Personality features that make people at risk for staying too long: How many of these do you have?
● You instinctively meet demands and expectations and ascribe to the belief that just because you can endure or achieve something means you have to.
● You’re perfectionistic and used to getting things right. You need to force “success” and keep trying in an effort to restore a feeling of mastery and omnipotence.
● You’re not afraid of struggle and hard work but have trouble with flexibility, letting go, risks, and change.
● Your mistakes/regrets are that you stayed too long and didn’t take a risk.
● You’re afraid of disappointing people and get stuck in situations because you lack the confidence, or ability, to set limits or make an exit.

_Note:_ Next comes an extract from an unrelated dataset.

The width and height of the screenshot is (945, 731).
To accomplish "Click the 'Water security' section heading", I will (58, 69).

● You fear having to confront sadness and loss regarding relationships or situations you can’t change.
● You see letting go as a sign of personal weakness or failure.
Devin was a successful doctor who always tried to do the “right” thing. He grew up in a family of high achievers where “quitting” something was shamed and seen as a sign of weakness and lack of character. Having internalized the need to avoid disappointing others and continually prove himself, he stayed too long in unhappy relationships and persisted in problematic or unfulfilling jobs and other situations.

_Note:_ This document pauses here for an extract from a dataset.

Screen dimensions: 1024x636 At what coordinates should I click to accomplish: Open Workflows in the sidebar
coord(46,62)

When at a crossroads, Devin was unable to access his own wisdom and clarity, despite knowing what he needed. Driven by self-doubt, he became caught in a loop of automatic rote reactions developed long ago unconsciously in an attempt to stave off disapproval and shame. “What if I’m just running away and taking the easy way out?” …” What if it’s really not the right thing to do?” This rigid mindset was a symptom - obstructing self-reflection and perspective, causing him to lose sight of who he really was and what he wanted. (An interesting observation is that people who tend to escape rarely obsess over whether or not they are just taking the easy way out.) Distracted by the wrong concerns, Devin failed to recognize the parts of himself that were overdeveloped (being disciplined, loyal, responsible, staying the course) and the ones that needed strengthening (being flexible, letting go, taking a risk, holding his own in the face of potential disapproval, tolerating change).
Knowing you’re at risk for staying too long of course doesn’t mean the right decision is necessarily to leave, rather than continue to try. People like Devin, along with feeling guilty and acting dutifully, may also chronically feel trapped in their lives and fantasize about escape. It can be confusing for them, and untenable, to trust their instincts and motives when wanting to decide to leave. Using the guide below, people can check themselves when they want to quit but fear that they may just be making excuses.
6 Signs that it may be time to quit (and know that you’re not just bailing):
1. When quitting is the “harder” choice.
2. When the effort you’ve expended with little payoff tells you that you’re not just running away: your effort outweighs the cost, resulting in a net loss.
3. If you were getting a reward for an accurate prediction of how things would play out, your prediction would be that the same pattern would persist.
4. When the outcome is not within your control and continuing to try is keeping you stuck.
5. When you’re trying to prove something to yourself or others (e.g. the kind of person you are) rather than seeing the big picture.
6. When persevering is affecting family life, relationships, and/or health.
Letting go can be mistakenly seen as a sign of weakness or personal failure, though in fact sometimes may be the harder, wiser, and more courageous thing to do.